— START OF SUPPLIED TEXT —

‘Damaged Goods’ (Book/Audio)



Please feel free to comment on my review.

Goods with the Seventh Doctor, Chris and Roz

This is a special treat for all ‘Doctor Who’ fans in Big Finish!

I can’t tell you how excited I was when I heard that Russell T. Davies’ first ‘Doctor Who’ story, ‘Damaged Goods’, the original novel, was going to be adapted into an audio drama by Big Finish. It was a dream come true for me and I couldn’t wait to listen to this when it got released in May 2015.

The ‘Novel Adaptations, Volume 2’ limited special edition box set is a 5-disc set and contains two stories. This features ‘Damaged Goods’ by Russell T. Davies featuring Sylvester McCoy’s Seventh Doctor and it also features ‘The Well-Mannered War’ by Gareth Roberts with Tom Baker’s Fourth Doctor.

These two stories are based on the original novels published in the 1990s by Virgin Publishing. ‘Damaged Goods’ was a New Adventures novel with the Seventh Doctor, published in 1996, whilst ‘The Well-Mannered War’ was a Missing Adventures novel with the Fourth Doctor, published in 1997.

Big Finish released standard individual releases and a limited special edition of the two stories. I purchased the limited special edition box set which contains a behind-the-scenes disc; production notes and glossy, stunning photos of the cast including Sylvester McCoy; Tom Baker and Lalla Ward.

Inside the limited special edition, there is a special introduction by Russell T. Davies to ‘Damaged Goods’ as well a special behind-the-scenes interview with the man himself found on Disc 5. This makes the box-set extra-special with having the former executive producer of ‘Doctor Who’ aboard.

I’ve now had the limited special edition of ‘Damaged Goods’ and ‘The Well-Mannered War’ signed by the stars of ‘Doctor Who’. They include Sylvester McCoy; Lalla Ward and John Leeson who’ve signed photos in the box set when I met them at the ‘Bournemouth Film and Comic Con’ in July 2015.

Russell T. Davies, the original author of ‘Damaged Goods’.

‘Damaged Goods’ is a 2 by 50 minute story by Russell T. Davies on two discs; adapted by Jonathan Morris. It stars Sylvester McCoy as the Doctor, Travis Oliver as Chris and Yasmin Bannerman as Roz.

I was intrigued about this story once I heard about it from friends who were ‘Doctor Who’ fans and I read reviews on the book. I knew this was a darker and grittier story compared to Russell’s ‘Doctor Who’ stories on TV.

Russell T. Davies is well-known as the head writer/executive producer of the revived ‘Doctor Who’ TV series from 2005 to 2010. And here’s a story by Russell starring Sylvester McCoy’s Doctor! It’s fantastic!

— END OF SUPPLIED TEXT —
— START OF DATA EXTRACT —

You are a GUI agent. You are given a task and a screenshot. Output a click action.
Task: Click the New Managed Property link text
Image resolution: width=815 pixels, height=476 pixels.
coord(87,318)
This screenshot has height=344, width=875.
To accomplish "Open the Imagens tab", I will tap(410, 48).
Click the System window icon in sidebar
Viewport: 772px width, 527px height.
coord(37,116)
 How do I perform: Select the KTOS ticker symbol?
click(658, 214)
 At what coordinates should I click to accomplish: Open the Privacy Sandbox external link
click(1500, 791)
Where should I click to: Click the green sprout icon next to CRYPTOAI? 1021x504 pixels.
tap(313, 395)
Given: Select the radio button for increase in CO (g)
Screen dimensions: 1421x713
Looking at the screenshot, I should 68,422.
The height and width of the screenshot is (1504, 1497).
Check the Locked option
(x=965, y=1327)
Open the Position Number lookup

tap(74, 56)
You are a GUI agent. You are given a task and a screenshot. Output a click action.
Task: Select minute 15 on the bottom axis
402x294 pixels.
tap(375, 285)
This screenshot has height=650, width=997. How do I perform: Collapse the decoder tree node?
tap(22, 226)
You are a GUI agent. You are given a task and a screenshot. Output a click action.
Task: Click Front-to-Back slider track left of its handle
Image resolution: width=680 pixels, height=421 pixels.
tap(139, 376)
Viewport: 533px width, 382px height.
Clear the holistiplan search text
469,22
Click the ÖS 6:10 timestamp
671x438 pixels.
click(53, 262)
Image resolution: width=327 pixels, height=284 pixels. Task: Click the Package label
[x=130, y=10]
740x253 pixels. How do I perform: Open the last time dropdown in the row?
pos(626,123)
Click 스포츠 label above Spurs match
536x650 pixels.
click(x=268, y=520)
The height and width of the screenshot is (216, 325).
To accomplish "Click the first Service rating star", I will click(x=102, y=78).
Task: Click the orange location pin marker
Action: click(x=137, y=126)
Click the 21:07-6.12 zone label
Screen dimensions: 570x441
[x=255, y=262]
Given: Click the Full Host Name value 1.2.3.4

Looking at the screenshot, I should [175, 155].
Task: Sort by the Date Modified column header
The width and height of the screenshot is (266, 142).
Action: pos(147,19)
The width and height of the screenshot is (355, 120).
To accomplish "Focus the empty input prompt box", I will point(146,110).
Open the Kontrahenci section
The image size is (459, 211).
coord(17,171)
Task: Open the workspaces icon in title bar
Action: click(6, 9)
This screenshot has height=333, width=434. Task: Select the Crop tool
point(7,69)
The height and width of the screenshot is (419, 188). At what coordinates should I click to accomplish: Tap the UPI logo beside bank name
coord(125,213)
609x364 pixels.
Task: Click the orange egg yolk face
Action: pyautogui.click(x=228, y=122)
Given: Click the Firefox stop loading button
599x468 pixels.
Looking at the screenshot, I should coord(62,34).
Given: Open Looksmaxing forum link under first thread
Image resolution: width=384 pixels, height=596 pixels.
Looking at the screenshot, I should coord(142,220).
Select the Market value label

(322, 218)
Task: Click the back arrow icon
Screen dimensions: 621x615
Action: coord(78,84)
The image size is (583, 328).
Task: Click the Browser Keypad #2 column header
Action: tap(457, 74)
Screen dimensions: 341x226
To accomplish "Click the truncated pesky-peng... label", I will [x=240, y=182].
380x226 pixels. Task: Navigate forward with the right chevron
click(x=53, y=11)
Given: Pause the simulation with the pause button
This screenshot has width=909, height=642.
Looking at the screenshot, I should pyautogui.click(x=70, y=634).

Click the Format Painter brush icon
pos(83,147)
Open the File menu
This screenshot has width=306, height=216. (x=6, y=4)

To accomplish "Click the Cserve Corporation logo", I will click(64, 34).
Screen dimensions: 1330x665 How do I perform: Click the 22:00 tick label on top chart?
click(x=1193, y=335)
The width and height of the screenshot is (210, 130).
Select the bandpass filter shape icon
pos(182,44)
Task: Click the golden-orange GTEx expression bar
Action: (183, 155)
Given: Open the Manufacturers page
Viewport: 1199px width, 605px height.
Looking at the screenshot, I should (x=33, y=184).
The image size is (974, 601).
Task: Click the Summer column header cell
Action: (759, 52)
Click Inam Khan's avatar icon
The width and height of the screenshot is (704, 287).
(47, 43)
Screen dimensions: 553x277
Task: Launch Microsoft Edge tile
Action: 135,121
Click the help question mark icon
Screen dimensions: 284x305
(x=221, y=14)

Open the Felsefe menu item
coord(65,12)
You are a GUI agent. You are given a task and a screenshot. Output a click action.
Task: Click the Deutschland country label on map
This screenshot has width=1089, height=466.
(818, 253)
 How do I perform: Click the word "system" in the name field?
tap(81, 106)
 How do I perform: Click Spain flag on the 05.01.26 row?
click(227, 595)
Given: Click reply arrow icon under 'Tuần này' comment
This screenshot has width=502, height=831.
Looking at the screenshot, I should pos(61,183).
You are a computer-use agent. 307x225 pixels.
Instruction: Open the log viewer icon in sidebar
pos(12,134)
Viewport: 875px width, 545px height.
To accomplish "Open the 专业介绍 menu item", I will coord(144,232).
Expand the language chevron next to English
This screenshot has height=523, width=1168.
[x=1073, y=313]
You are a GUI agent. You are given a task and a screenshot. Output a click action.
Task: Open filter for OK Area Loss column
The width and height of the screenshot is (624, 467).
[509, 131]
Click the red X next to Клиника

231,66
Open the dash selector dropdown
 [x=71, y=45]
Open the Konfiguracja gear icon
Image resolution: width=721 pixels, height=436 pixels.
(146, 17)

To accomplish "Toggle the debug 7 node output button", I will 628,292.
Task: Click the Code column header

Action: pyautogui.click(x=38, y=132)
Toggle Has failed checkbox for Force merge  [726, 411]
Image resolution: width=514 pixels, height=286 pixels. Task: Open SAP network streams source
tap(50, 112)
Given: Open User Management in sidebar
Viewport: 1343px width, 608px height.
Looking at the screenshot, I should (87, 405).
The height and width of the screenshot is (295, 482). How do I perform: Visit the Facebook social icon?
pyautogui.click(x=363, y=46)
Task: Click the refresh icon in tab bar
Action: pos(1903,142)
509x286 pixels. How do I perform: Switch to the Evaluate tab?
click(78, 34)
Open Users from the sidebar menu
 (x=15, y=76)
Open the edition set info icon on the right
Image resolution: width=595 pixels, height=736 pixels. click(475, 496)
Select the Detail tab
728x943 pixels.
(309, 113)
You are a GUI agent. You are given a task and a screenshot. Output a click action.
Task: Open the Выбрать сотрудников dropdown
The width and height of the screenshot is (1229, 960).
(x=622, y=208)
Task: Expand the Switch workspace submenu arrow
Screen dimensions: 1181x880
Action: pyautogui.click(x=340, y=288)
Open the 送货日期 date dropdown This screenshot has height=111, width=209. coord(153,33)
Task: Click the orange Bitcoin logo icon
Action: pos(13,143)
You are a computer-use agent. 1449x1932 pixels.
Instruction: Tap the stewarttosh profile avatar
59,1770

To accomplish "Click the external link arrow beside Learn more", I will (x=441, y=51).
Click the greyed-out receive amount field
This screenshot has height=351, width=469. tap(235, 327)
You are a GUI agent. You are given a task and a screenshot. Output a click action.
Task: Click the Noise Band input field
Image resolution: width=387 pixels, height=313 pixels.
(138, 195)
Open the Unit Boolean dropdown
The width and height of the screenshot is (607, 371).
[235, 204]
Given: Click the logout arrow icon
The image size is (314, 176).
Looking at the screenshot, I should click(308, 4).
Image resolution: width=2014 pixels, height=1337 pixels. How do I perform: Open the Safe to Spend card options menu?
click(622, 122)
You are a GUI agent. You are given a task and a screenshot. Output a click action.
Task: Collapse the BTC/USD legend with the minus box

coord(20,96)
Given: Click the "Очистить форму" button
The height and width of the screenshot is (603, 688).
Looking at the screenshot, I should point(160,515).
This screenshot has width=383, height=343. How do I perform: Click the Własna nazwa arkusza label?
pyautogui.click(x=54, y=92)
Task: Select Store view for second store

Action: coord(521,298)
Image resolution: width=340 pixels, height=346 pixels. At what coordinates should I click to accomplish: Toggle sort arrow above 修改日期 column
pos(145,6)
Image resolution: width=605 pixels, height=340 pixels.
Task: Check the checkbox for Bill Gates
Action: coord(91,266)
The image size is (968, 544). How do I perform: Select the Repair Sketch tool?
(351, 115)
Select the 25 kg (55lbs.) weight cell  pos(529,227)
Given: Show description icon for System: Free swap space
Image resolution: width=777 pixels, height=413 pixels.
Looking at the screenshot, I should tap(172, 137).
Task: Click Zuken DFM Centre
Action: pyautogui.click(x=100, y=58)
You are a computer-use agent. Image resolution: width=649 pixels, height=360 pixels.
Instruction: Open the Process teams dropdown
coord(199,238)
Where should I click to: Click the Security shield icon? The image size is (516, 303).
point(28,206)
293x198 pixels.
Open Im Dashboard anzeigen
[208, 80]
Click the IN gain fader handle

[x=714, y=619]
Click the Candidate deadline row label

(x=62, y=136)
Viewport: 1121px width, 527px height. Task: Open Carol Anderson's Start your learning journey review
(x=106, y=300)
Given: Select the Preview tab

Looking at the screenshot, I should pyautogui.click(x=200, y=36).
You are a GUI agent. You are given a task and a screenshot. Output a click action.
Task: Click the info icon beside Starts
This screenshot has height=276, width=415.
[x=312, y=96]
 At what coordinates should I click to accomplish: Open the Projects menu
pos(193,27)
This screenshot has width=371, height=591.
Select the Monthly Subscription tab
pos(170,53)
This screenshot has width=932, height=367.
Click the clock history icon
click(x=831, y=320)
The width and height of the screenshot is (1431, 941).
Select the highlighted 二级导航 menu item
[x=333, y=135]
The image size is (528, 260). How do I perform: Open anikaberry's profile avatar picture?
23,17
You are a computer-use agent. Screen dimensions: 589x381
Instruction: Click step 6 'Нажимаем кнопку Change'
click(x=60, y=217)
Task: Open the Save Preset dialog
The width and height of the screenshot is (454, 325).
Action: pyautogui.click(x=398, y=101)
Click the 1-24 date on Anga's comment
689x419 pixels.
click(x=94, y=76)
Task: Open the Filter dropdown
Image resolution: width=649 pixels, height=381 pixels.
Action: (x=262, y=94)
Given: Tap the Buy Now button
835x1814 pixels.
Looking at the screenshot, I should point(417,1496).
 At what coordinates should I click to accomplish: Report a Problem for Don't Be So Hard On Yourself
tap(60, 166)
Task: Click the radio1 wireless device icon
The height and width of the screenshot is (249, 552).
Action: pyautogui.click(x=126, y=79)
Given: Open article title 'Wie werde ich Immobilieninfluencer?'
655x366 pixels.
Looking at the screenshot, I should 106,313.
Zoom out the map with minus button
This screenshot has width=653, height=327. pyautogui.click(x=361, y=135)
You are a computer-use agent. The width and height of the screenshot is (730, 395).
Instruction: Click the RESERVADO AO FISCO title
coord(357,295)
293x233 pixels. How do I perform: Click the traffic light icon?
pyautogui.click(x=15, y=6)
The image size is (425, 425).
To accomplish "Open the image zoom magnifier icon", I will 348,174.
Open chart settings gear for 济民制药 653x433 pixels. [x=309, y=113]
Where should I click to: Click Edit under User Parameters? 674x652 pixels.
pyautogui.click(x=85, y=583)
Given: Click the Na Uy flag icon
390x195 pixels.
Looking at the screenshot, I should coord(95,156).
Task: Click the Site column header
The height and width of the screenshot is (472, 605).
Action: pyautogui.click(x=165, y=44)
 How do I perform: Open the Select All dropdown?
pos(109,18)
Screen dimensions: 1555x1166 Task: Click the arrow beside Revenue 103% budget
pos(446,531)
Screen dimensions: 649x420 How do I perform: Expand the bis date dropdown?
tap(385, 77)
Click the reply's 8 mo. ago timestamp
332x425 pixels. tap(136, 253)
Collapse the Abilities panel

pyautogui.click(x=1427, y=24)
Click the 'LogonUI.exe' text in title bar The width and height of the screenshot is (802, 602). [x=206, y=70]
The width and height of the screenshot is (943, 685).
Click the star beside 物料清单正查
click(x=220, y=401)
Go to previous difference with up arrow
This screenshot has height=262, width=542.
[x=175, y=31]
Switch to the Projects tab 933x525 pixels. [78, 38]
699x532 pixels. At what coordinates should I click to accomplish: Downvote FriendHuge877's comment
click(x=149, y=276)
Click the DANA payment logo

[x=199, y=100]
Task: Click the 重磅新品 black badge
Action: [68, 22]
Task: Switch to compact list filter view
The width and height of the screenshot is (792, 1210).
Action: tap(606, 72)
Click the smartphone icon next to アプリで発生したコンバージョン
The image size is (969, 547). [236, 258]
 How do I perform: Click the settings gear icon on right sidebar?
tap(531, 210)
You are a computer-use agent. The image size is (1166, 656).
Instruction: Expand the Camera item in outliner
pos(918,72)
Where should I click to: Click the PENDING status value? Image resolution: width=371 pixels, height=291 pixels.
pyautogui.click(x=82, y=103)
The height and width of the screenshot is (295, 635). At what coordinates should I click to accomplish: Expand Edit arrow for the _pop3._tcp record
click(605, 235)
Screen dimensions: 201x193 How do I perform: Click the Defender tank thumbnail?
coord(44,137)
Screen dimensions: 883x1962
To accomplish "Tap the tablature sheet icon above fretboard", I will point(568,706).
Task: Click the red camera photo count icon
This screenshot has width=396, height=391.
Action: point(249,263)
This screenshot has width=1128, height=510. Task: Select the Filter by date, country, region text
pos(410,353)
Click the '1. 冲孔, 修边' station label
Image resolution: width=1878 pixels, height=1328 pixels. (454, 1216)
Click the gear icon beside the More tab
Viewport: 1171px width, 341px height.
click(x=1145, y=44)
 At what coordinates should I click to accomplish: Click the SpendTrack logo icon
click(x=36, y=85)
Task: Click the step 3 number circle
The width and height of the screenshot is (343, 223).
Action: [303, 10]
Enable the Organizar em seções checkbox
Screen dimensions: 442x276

— END OF DATA EXTRACT —

**PROMPT A**
Reproduce, word for word, the stretch of the review of 'Damaged Goods' from "Russell T. Davies is" through "Doctor! It’s fantastic!".
**PROMPT B**
In the records, write out the stretch from the line containing "Given: Tap the Buy Now button" through the line containing "pyautogui.click(x=15, y=6)", substituting "px" for "pixels" and leaving everything else unchanged.

**PROBLEM SOLUTION A**
Russell T. Davies is well-known as the head writer/executive producer of the revived ‘Doctor Who’ TV series from 2005 to 2010. And here’s a story by Russell starring Sylvester McCoy’s Doctor! It’s fantastic!

**PROBLEM SOLUTION B**
Given: Tap the Buy Now button
835x1814 px.
Looking at the screenshot, I should point(417,1496).
 At what coordinates should I click to accomplish: Report a Problem for Don't Be So Hard On Yourself
tap(60, 166)
Task: Click the radio1 wireless device icon
The height and width of the screenshot is (249, 552).
Action: pyautogui.click(x=126, y=79)
Given: Open article title 'Wie werde ich Immobilieninfluencer?'
655x366 px.
Looking at the screenshot, I should 106,313.
Zoom out the map with minus button
This screenshot has width=653, height=327. pyautogui.click(x=361, y=135)
You are a computer-use agent. The width and height of the screenshot is (730, 395).
Instruction: Click the RESERVADO AO FISCO title
coord(357,295)
293x233 px. How do I perform: Click the traffic light icon?
pyautogui.click(x=15, y=6)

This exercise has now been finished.